Quel est le problème dans l’analyse de l’étude du CNL par les médias dominants et par le gouvernement ?
« À travers des discours catastrophistes, ils cachent les vraies questions à aborder par rapport à la lecture, en particulier le rapport à la langue et les conditions d’enseignement à l’école. C’est d’un côté une panique morale des médias qui cherchent à flatter leur lectorat réactionnaire. De l’autre, un positionnement politique du gouvernement en pleine période électorale pour les Européennes. Ils parlent à leur audience ou électorat potentiel, et visent en particulier les vieux, qui votent plus et plus à droite. Le reste du temps, la question de la lecture et la situation des auteurs, ça ne les intéresse pas. »

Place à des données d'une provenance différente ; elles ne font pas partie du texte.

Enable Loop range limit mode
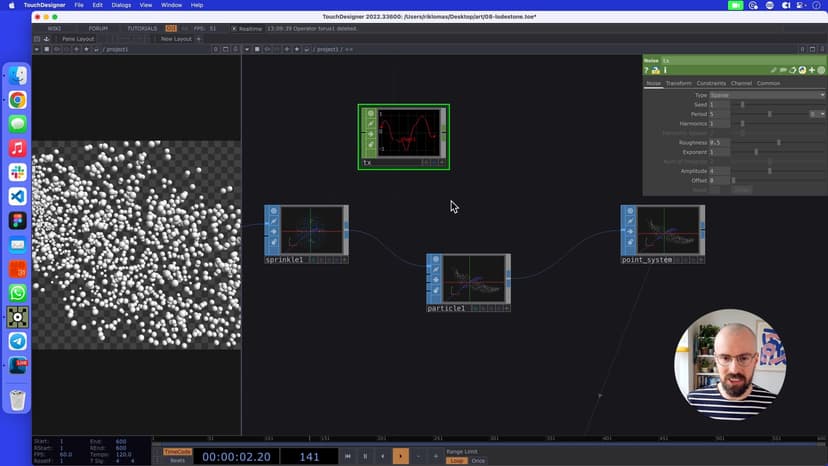The image size is (828, 466). pos(456,461)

L’info principale, c’est le temps passé chaque jour devant les écrans par les 16-19 ans en comparaison à celui consacré à la lecture…

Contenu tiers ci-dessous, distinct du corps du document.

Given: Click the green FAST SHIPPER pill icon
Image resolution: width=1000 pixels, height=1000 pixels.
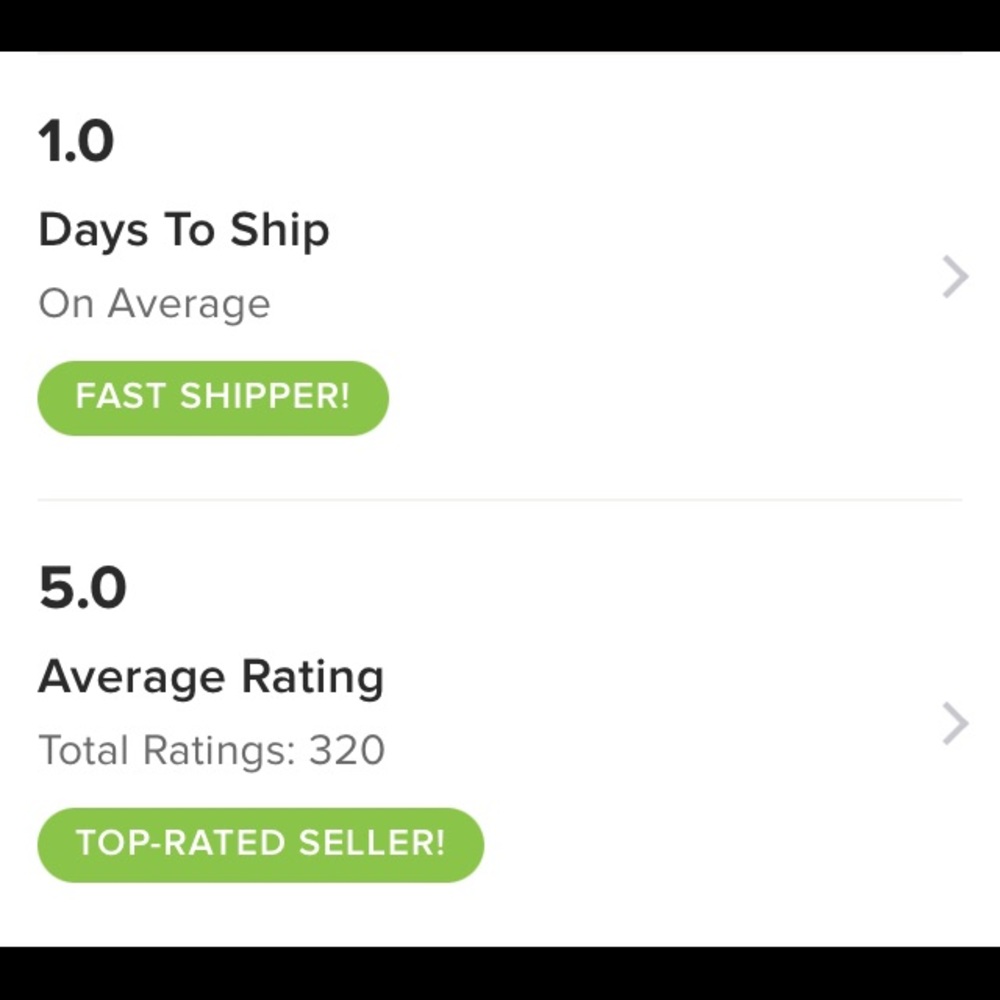Looking at the screenshot, I should click(x=211, y=397).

« Cette comparaison n’a aucun sens. On compare une pratique culturelle (lire) et un support (les écrans), alors qu’on peut avoir différentes pratiques culturelles sur différents supports. On pourrait se lamenter qu’on lise moins de livres papiers au profit des écrans, mais ça ne permet pas d’affirmer qu’on lise moins en général. Les jeunes n’ont jamais autant lu, notamment parce qu’i1s lisent sur leur téléphone, où ils ont un accès facilité et gratuit à certains contenus comme les mangas. Cette focalisation est malhonnête, car l’étude du CNL dit beaucoup de choses intéressantes, mais qui iraient à l’encontre d’un éternel discours sur la baisse constante du niveau de lecture chez les jeunes – qui est en réalité plus proche de la Stabilité. »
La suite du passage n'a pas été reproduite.